**Task brief**: Starting with the first line of the material, reproduce exactly each line up to and including the one that contains "[combobox] (177, 179)", leaving out every picture.

##### Exercise materials

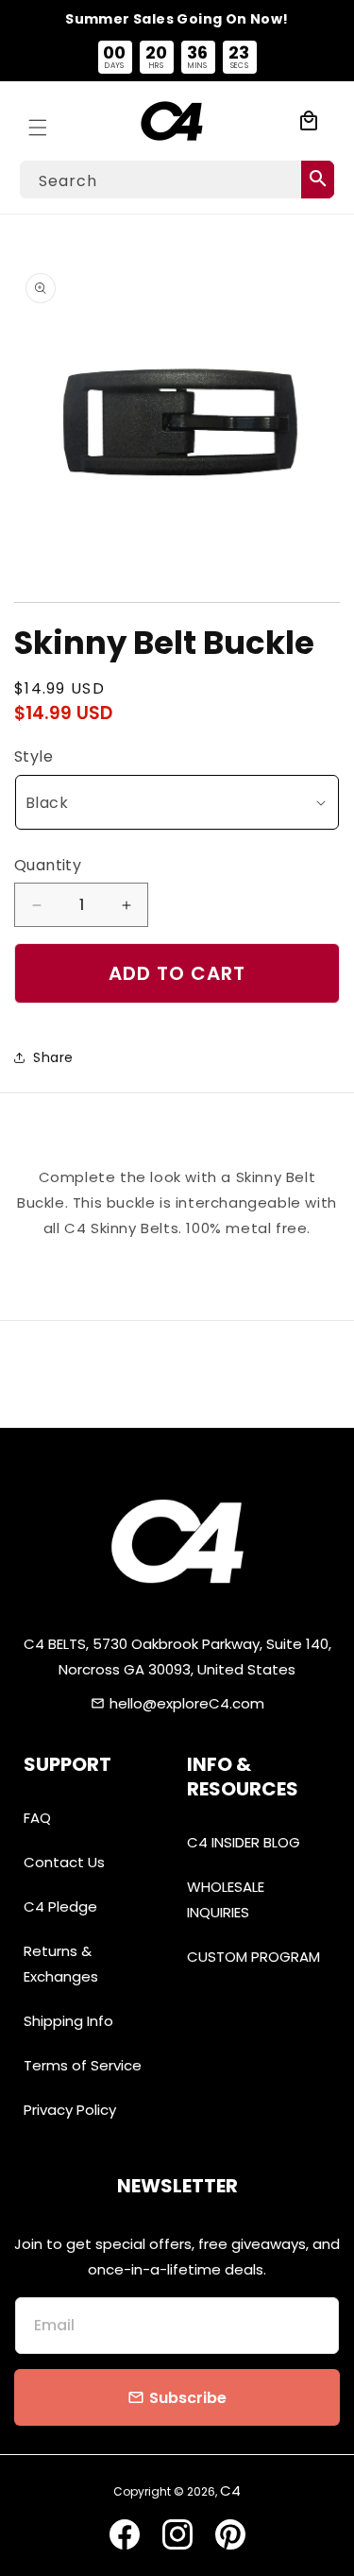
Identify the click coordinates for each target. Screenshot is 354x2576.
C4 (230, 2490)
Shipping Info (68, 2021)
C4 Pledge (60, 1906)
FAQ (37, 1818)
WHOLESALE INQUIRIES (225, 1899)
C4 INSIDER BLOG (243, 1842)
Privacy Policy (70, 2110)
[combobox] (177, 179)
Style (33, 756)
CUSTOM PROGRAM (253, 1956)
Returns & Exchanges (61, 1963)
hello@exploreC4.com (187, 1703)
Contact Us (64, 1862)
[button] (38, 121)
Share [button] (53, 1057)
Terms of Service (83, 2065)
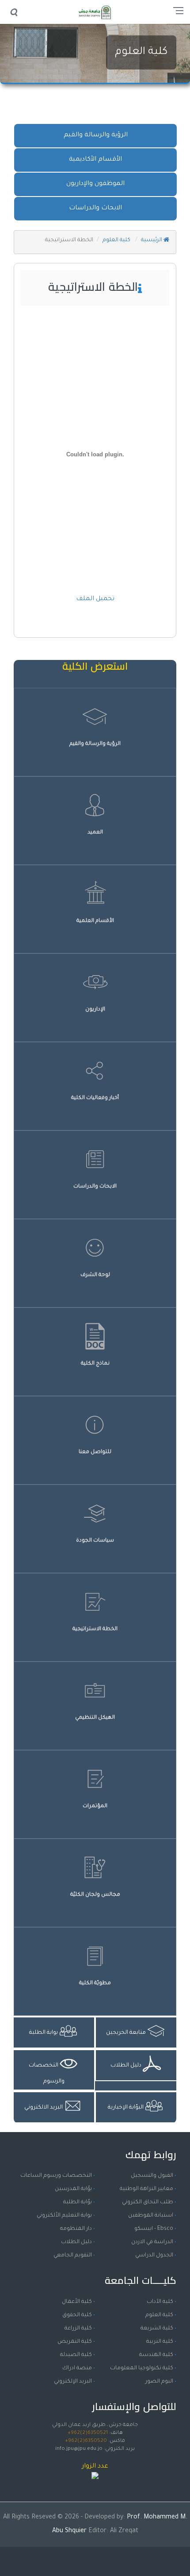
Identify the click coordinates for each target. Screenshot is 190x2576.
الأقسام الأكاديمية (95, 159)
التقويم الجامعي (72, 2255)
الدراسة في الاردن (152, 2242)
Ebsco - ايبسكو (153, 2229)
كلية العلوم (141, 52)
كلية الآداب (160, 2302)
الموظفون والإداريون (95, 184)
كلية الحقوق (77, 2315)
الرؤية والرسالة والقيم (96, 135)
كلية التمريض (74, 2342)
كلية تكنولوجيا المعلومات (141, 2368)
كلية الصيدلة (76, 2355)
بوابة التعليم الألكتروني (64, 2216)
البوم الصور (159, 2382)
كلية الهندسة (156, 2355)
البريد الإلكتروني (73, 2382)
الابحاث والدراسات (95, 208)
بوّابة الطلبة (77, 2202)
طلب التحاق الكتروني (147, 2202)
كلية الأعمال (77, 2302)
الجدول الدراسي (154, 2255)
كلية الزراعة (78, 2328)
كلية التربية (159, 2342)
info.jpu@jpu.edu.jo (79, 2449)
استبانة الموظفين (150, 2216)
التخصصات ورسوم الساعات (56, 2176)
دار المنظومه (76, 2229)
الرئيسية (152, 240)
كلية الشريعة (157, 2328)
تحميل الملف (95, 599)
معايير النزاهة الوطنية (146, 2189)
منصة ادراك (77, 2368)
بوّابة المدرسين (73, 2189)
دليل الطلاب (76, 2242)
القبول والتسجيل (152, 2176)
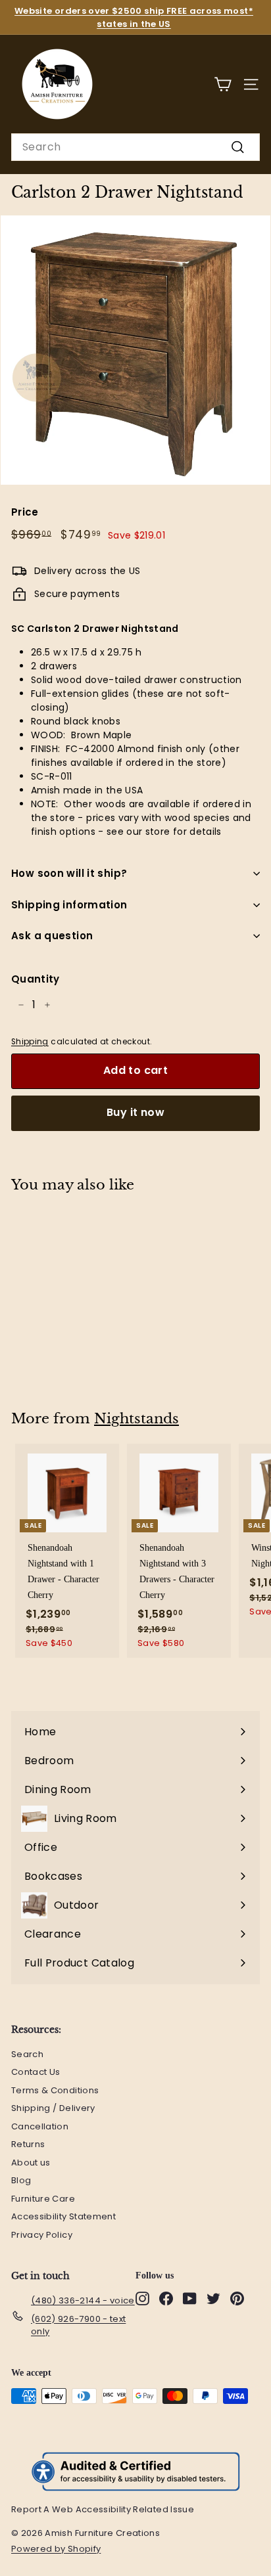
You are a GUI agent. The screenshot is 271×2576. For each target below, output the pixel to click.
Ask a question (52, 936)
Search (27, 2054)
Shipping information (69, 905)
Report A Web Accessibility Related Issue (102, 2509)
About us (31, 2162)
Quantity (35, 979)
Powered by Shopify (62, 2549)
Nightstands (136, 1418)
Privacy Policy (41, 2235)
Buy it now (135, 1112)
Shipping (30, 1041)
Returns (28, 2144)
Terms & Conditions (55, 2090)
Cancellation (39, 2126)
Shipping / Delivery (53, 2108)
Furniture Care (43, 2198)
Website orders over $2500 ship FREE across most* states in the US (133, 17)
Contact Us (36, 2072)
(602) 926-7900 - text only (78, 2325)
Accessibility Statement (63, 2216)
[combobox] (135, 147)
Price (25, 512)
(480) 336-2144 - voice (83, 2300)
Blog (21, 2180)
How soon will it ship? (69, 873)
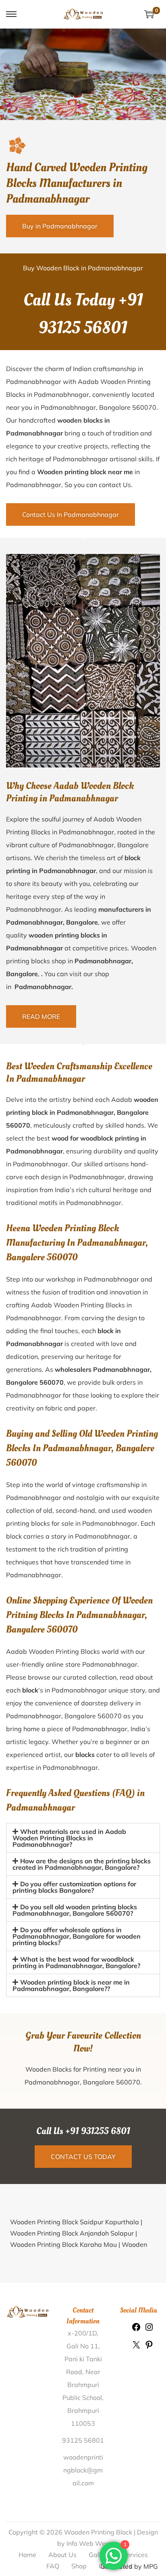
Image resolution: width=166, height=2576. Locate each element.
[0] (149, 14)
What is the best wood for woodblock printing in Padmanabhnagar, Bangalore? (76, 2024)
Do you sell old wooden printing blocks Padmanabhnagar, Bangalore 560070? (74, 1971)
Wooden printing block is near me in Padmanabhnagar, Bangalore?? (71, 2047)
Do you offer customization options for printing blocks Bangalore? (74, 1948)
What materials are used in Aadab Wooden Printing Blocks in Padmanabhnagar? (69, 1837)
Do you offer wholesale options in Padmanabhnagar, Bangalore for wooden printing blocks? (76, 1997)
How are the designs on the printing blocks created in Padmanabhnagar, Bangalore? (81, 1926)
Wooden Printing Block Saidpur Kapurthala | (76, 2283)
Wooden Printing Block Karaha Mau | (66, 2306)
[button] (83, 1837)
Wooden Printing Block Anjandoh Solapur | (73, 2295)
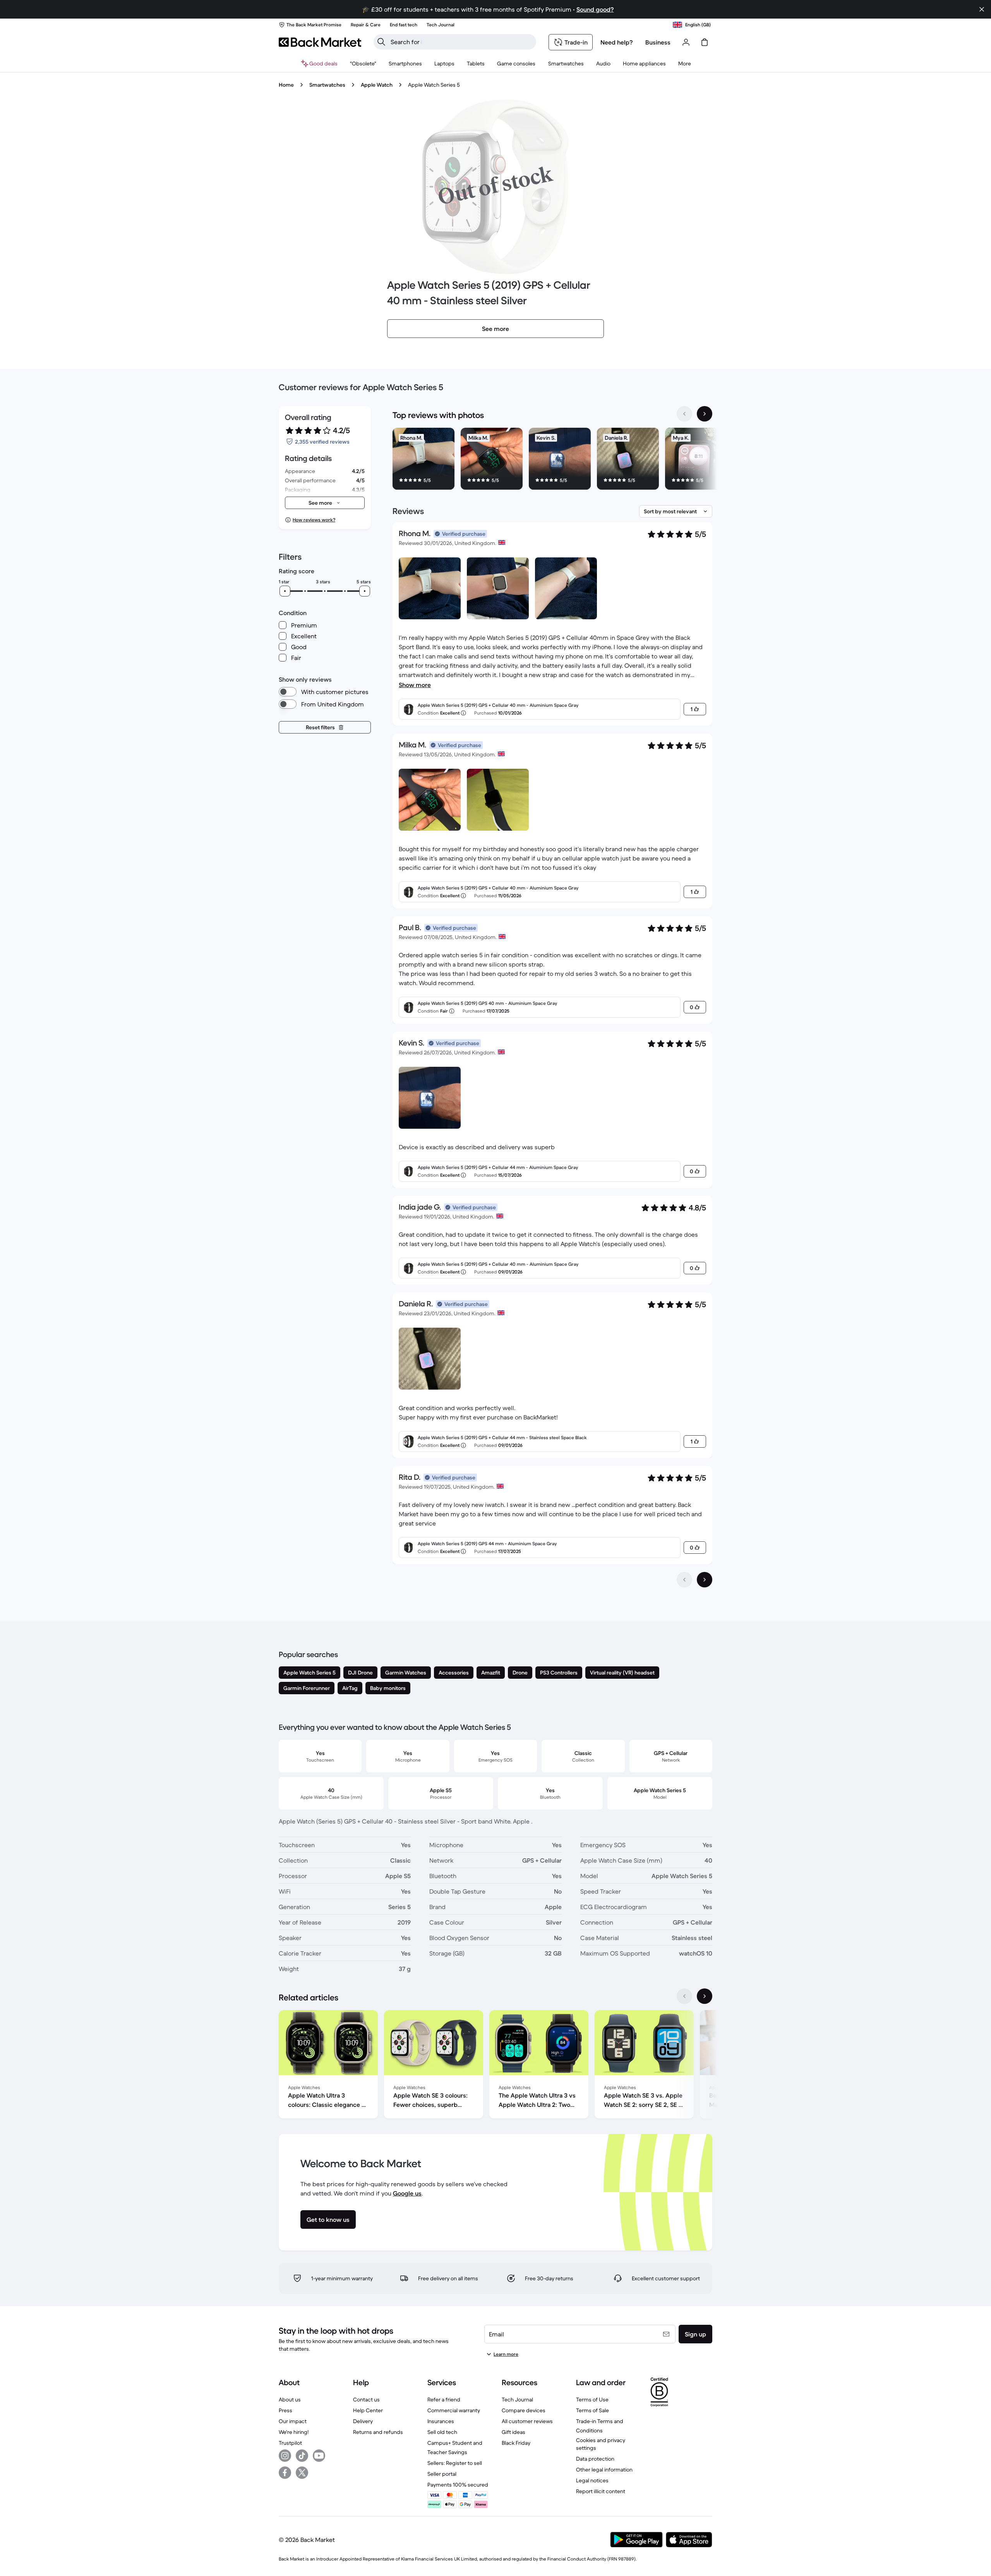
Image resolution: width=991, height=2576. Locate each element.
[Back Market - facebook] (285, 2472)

##########

**Result of the task**:
Identify the click coordinates for each target. Screenshot is 354x2576.
C4 (230, 2490)
Shipping Info (68, 2021)
C4 Pledge (60, 1906)
FAQ (37, 1818)
WHOLESALE INQUIRIES (225, 1899)
C4 INSIDER BLOG (243, 1842)
Privacy Policy (70, 2110)
[combobox] (177, 179)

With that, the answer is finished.